Exercise passage:
--------------------------------------------------
Welcome to woodworking club, please make a seat.
Detective: cause of death
Coroner: too long in a sensory deprivation tank
Detective: that makes no sense
Coroner: i know what it does Dave
Executioner: Before we do this, what would you like for your last meal?
“I’ll have a panda please”
[judge, under his breath] Can he do that?
Me: smells good, what’s cooking?
Wife: bacon
Me: *rolls eyes* wHat’s BaKiNg
Moms 2007: I don’t know why you text LOL when you aren’t literally laughing
Moms 2017: Cry face emoji, clapping hands, three monkeys
Q-TIPS WARNING LABEL: do NOT put these in your ears you WILL go deaf and probably die
EVERYONE: ima pretty much exclusively use them in my ears
What if Jesus actually walked on Walter and that whole water thing was a typo that no one corrected coz there was no Twitter?
we’re going out of town in a week if anyone can watch the dinosaurs for us
lorebombing is when you make a new friend in your thirties and you have to catch each other up
Sober me will always have your back.Drunk me will convince you to get a tattoo of a unicorn doing a dolphin over a rainbow on your back.
ME: *3D prints a girlfriend* Hey baby
3D Girlfriend: *3D prints a boyfriend* I have a boyfriend
if i stick just one toe outside my front door somehow it will cost me $40
Some of y’all tweet about Mondays like it caught you by surprise
My family keeps leaving the door open- what type of exterminator handles flies, mosquitoes, and houseguests?
the owl’s distinctive call allows them to communicate over distances spanning 800 meters but they usually just talk shit about bats
First date
Me: have you ever taken a selfie with a dog face filter?
Her: Yes, I love those!
Me: Well look at the time this has been fun…
Doctor: I’m afraid we will have to remove part of your colon.
--------------------------------------------------
Exercise brief:
Write out the jokes above word for word, from "Wife: bacon" to "on your back.".
--------------------------------------------------
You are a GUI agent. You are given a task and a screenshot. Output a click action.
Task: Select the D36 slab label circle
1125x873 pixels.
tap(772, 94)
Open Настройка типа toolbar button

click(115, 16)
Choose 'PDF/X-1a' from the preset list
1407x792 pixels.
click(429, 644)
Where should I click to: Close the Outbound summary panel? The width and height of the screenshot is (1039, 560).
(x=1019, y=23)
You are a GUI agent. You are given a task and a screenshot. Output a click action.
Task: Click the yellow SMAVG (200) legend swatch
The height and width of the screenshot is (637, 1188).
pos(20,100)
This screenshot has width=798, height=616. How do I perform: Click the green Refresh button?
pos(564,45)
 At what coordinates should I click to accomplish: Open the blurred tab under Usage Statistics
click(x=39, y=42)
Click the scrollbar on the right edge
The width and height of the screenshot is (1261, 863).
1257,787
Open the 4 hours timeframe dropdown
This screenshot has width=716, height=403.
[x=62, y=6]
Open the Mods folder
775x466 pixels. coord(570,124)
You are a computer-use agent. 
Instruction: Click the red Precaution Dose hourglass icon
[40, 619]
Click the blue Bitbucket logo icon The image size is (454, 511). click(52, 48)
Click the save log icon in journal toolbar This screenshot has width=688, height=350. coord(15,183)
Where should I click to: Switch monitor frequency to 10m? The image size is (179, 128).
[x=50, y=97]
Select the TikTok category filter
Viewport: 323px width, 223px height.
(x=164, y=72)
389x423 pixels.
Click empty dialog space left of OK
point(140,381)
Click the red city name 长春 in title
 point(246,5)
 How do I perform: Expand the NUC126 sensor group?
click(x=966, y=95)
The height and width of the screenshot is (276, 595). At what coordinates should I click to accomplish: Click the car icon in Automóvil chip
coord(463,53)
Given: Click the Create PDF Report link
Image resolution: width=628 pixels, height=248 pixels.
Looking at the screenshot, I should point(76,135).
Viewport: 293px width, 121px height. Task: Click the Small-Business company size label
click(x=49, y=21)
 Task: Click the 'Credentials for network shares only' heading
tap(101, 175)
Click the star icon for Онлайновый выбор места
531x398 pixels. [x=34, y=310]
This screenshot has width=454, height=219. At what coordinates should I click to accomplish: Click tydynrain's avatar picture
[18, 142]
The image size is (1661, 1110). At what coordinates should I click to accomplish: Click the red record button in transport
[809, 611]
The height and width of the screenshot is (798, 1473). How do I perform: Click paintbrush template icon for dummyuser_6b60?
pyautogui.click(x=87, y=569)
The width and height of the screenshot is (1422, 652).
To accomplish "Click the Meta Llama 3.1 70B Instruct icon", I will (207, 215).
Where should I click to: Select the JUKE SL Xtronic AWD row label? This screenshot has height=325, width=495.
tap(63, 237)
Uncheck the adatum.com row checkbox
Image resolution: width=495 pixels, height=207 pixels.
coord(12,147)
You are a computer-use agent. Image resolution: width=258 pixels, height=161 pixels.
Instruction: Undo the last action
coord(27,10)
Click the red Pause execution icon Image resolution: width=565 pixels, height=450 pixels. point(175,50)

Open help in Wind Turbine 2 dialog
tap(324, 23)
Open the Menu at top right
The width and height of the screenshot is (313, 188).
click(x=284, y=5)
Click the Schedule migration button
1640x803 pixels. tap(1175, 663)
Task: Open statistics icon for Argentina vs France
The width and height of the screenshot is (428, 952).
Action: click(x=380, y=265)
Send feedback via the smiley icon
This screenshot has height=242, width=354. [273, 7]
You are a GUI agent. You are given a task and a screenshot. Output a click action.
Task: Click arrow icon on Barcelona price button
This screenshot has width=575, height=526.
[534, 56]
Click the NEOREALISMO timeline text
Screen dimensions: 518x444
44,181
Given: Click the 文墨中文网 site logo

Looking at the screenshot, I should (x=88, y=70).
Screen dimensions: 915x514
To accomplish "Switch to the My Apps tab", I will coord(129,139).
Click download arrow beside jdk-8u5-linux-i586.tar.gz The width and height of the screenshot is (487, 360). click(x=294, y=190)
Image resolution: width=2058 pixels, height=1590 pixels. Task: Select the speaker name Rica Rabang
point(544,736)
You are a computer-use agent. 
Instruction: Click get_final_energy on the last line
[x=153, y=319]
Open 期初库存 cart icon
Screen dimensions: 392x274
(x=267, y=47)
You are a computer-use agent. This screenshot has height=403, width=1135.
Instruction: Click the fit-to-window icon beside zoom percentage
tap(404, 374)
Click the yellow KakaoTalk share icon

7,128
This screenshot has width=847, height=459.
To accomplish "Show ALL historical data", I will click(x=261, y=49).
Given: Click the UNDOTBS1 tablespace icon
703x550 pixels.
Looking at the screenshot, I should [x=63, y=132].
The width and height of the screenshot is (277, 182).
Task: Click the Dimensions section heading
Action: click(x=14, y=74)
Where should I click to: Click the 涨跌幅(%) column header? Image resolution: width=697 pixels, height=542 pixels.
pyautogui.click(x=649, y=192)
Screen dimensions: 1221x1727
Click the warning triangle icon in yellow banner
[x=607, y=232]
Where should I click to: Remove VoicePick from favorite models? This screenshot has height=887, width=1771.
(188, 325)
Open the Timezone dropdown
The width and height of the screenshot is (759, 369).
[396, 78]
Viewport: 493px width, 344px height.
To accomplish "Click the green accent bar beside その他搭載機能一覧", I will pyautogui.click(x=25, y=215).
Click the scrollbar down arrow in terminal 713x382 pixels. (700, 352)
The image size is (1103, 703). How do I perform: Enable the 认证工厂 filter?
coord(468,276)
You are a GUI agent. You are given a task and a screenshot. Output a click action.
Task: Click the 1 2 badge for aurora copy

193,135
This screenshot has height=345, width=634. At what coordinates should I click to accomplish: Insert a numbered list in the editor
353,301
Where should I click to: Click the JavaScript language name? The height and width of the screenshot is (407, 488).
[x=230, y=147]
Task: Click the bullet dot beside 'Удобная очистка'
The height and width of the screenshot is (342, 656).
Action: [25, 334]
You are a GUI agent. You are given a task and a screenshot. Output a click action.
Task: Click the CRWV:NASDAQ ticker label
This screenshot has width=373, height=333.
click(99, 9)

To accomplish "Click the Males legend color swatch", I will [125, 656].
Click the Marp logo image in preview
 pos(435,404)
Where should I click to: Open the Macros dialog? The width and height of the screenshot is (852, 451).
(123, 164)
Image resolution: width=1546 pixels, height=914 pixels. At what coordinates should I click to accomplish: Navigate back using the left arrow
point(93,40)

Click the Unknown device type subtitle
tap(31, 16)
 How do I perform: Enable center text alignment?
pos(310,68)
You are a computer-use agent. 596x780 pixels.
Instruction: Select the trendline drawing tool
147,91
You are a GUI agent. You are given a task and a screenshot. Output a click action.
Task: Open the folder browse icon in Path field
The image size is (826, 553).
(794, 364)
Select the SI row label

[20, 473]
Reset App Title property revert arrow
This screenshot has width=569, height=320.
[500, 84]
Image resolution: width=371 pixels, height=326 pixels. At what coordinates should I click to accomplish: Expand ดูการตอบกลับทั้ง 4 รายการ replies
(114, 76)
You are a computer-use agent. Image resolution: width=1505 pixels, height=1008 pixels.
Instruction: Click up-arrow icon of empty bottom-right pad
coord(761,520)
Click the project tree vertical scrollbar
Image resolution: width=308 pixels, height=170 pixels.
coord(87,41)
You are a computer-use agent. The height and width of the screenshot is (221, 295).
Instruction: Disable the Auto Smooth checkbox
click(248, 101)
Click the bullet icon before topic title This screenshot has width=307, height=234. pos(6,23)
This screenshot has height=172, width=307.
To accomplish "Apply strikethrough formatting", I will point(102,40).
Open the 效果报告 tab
--------------------------------------------------
Written response:
Wife: bacon
Me: *rolls eyes* wHat’s BaKiNg
Moms 2007: I don’t know why you text LOL when you aren’t literally laughing
Moms 2017: Cry face emoji, clapping hands, three monkeys
Q-TIPS WARNING LABEL: do NOT put these in your ears you WILL go deaf and probably die
EVERYONE: ima pretty much exclusively use them in my ears
What if Jesus actually walked on Walter and that whole water thing was a typo that no one corrected coz there was no Twitter?
we’re going out of town in a week if anyone can watch the dinosaurs for us
lorebombing is when you make a new friend in your thirties and you have to catch each other up
Sober me will always have your back.Drunk me will convince you to get a tattoo of a unicorn doing a dolphin over a rainbow on your back.